Today’s reading continues into Exodus 8.

‘Then the Lord said to Moses, “Go back to Pharaoh and announce to him, ‘This is what the Lord says: Let my people go, so they can worship me. If you refuse to let them go, I will send a plague of frogs across your entire land. The Nile River will swarm with frogs. They will come up out of the river and into your palace, even into your bedroom and onto your bed! They will enter the houses of your officials and your people. They will even jump into your ovens and your kneading bowls. Frogs will jump on you, your people, and all your officials.’” Then the Lord said to Moses, “Tell Aaron, ‘Raise the staff in your hand over all the rivers, canals, and ponds of Egypt, and bring up frogs over all the land.’” So Aaron raised his hand over the waters of Egypt, and frogs came up and covered the whole land! But the magicians were able to do the same thing with their magic. They, too, caused frogs to come up on the land of Egypt. Then Pharaoh summoned Moses and Aaron and begged, “Plead with the Lord to take the frogs away from me and my people. I will let your people go, so they can offer sacrifices to the Lord .” “You set the time!” Moses replied. “Tell me when you want me to pray for you, your officials, and your people. Then you and your houses will be rid of the frogs. They will remain only in the Nile River.” “Do it tomorrow,” Pharaoh said. “All right,” Moses replied, “it will be as you have said. Then you will know that there is no one like the Lord our God. The frogs will leave you and your houses, your officials, and your people. They will remain only in the Nile River.” So Moses and Aaron left Pharaoh’s palace, and Moses cried out to the Lord about the frogs he had inflicted on Pharaoh. And the Lord did just what Moses had predicted. The frogs in the houses, the courtyards, and the fields all died. The Egyptians piled them into great heaps, and a terrible stench filled the land. But when Pharaoh saw that relief had come, he became stubborn. He refused to listen to Moses and Aaron, just as the Lord had predicted.

So the Lord said to Moses, “Tell Aaron, ‘Raise your staff and strike the ground. The dust will turn into swarms of gnats throughout the land of Egypt.’” So Moses and Aaron did just as the Lord had commanded them. When Aaron raised his hand and struck the ground with his staff, gnats infested the entire land, covering the Egyptians and their animals. All the dust in the land of Egypt turned into gnats. Pharaoh’s magicians tried to do the same thing with their secret arts, but this time they failed. And the gnats covered everyone, people and animals alike. “This is the finger of God!” the magicians exclaimed to Pharaoh. But Pharaoh’s heart remained hard. He wouldn’t listen to them, just as the Lord had predicted.

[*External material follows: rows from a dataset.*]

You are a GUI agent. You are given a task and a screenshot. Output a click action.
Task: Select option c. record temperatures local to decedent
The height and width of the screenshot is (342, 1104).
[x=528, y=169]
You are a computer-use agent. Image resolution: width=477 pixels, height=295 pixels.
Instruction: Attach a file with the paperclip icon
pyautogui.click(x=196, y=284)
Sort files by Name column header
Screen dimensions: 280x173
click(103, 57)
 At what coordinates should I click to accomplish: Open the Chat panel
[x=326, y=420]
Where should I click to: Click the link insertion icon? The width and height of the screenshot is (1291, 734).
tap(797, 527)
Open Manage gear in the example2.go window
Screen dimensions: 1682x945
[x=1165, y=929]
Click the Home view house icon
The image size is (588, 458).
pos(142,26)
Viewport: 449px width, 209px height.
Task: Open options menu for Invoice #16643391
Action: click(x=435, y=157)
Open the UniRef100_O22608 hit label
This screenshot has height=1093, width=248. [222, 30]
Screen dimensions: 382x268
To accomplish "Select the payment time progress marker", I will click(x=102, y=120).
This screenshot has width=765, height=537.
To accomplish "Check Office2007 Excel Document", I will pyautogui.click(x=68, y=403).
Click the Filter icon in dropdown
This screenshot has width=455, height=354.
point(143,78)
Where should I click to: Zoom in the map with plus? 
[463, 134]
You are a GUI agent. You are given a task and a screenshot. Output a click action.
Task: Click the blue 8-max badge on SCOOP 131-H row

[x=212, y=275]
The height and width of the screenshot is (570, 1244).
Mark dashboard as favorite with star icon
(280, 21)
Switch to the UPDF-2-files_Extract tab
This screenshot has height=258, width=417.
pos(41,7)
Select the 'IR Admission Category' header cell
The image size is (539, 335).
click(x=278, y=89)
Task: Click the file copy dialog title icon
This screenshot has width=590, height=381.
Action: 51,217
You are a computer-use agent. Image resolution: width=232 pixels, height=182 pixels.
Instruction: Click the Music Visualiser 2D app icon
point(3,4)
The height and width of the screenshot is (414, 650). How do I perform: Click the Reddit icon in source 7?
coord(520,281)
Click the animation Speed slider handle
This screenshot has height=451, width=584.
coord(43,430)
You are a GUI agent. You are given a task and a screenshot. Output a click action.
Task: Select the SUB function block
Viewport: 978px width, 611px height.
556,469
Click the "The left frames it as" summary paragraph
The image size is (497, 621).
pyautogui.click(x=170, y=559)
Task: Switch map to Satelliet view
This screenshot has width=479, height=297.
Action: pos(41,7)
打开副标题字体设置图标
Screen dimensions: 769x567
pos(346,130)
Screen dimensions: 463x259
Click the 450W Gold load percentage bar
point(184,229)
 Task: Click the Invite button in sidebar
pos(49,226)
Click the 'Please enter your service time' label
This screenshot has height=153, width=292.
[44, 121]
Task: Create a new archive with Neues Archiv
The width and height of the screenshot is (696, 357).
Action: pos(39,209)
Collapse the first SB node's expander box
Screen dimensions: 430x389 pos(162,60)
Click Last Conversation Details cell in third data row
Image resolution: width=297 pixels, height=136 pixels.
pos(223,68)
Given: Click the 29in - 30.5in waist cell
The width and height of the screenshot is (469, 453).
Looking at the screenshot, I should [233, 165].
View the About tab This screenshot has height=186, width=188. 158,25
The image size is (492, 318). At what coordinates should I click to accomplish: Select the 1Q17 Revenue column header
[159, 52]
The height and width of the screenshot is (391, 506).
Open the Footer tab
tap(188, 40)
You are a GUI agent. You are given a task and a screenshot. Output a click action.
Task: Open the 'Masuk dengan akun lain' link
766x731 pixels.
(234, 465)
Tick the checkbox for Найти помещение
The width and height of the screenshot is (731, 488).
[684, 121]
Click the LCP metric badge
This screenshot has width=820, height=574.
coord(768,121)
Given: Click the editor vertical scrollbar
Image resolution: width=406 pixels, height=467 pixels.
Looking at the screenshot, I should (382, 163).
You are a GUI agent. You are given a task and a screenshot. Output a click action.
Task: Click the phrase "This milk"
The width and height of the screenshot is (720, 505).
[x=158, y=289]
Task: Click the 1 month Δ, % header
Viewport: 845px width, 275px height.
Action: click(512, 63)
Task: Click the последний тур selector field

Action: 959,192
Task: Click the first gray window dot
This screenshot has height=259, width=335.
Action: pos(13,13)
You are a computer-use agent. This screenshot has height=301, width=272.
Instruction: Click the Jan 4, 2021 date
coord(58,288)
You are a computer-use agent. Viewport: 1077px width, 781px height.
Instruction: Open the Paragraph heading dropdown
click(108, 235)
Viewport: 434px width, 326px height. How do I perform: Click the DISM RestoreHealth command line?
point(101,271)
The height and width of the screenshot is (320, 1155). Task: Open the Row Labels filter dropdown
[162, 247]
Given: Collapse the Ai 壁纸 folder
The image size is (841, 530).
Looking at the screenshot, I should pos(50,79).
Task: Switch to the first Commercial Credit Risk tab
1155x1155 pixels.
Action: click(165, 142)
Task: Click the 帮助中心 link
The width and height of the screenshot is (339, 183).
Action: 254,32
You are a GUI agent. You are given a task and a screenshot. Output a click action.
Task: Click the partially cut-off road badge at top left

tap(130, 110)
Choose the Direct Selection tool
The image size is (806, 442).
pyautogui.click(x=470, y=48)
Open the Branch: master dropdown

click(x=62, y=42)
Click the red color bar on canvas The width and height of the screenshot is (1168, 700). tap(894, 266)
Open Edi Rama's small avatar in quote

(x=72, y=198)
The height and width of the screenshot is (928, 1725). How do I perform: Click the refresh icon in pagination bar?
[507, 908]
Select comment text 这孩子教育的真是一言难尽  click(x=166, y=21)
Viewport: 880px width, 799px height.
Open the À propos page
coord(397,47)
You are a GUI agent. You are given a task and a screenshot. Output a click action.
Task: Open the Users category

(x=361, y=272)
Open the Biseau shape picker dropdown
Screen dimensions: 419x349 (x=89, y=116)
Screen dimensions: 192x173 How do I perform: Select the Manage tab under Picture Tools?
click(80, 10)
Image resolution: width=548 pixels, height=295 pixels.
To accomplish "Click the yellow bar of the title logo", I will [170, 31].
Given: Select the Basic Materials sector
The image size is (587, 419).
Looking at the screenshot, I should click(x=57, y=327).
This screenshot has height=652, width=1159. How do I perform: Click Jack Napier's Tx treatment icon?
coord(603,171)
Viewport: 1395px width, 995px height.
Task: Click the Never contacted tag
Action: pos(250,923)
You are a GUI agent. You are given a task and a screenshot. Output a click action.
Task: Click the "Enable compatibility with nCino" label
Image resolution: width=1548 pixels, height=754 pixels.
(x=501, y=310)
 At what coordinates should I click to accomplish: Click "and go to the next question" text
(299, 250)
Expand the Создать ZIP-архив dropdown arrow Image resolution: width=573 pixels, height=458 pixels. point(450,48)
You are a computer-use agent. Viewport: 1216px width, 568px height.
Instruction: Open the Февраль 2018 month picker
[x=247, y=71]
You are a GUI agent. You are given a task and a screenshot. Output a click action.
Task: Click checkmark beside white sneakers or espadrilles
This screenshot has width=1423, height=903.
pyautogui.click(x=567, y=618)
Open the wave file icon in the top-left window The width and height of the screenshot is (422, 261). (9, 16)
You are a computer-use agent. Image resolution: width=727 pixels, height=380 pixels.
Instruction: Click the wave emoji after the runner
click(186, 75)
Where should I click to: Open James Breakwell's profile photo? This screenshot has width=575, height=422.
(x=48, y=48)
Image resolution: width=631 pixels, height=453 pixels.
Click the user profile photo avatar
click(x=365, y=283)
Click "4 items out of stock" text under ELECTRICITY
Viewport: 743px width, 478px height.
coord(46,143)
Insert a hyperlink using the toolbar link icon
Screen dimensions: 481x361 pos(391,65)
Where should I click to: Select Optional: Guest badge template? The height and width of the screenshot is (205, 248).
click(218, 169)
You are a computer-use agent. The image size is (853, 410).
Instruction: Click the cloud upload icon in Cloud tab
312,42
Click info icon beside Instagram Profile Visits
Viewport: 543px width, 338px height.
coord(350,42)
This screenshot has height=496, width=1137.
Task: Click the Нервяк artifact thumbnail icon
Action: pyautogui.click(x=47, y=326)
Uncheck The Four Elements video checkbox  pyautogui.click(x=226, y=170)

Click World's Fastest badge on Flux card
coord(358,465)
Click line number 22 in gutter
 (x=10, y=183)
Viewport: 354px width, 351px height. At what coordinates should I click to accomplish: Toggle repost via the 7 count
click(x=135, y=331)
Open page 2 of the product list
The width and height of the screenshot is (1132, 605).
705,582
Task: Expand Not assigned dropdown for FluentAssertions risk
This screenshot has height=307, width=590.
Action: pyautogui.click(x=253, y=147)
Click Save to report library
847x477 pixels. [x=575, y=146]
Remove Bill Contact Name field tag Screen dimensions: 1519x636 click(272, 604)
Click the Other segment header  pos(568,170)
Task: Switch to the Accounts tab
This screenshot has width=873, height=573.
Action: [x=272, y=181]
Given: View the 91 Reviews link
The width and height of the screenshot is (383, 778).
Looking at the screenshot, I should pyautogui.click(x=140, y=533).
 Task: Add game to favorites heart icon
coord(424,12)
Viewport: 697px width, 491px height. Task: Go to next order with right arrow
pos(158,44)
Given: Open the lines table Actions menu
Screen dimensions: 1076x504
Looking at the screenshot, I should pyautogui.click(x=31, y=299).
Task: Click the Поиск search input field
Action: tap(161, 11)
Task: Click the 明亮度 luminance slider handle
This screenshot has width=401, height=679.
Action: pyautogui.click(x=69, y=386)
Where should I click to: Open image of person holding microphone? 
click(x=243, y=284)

Then the Lord told Moses, “Get up early in the morning and stand in Pharaoh’s way as he goes down to the river. Say to him, ‘This is what the Lord says: Let my people go, so they can worship me. If you refuse, then I will send swarms of flies on you, your officials, your people, and all the houses. The Egyptian homes will be filled with flies, and the ground will be covered with them. But this time I will spare the region of Goshen, where my people live. No flies will be found there. Then you will know that I am the Lord and that I am present even in the heart of your land. I will make a clear distinction between my people and your people. This miraculous sign will happen tomorrow.’” And the Lord did just as he had said. A thick swarm of flies filled Pharaoh’s palace and the houses of his officials. The whole land of Egypt was thrown into chaos by the flies. Pharaoh called for Moses and Aaron. “All right! Go ahead and offer sacrifices to your God,” he said. “But do it here in this land.” But Moses replied, “That wouldn’t be right. The Egyptians detest the sacrifices that we offer to the Lord our God. Look, if we offer our sacrifices here where the Egyptians can see us, they will stone us. We must take a three-day trip into the wilderness to offer sacrifices to the Lord our God, just as he has commanded us.” “All right, go ahead,” Pharaoh replied. “I will let you go into the wilderness to offer sacrifices to the Lord your God. But don’t go too far away. Now hurry and pray for me.” Moses answered, “As soon as I leave you, I will pray to the Lord , and tomorrow the swarms of flies will disappear from you and your officials and all your people. But I am warning you, Pharaoh, don’t lie to us again and refuse to let the people go to sacrifice to the Lord .” So Moses left Pharaoh’s palace and pleaded with the Lord to remove all the flies. And the Lord did as Moses asked and caused the swarms of flies to disappear from Pharaoh, his officials, and his people. Not a single fly remained. But Pharaoh again became stubborn and refused to let the people go.’

Exodus 8

How hard will your heart be? How long will it take for your heart to be softened to God’s direction and instruction? Don’t allow pride and selfishness keep you from receiving what God has planned for you. Consider the boundaries God has put into His Word and meditate on them so that you may live within His blessings. Let’s be prepared! Let’s respond to God’s commands.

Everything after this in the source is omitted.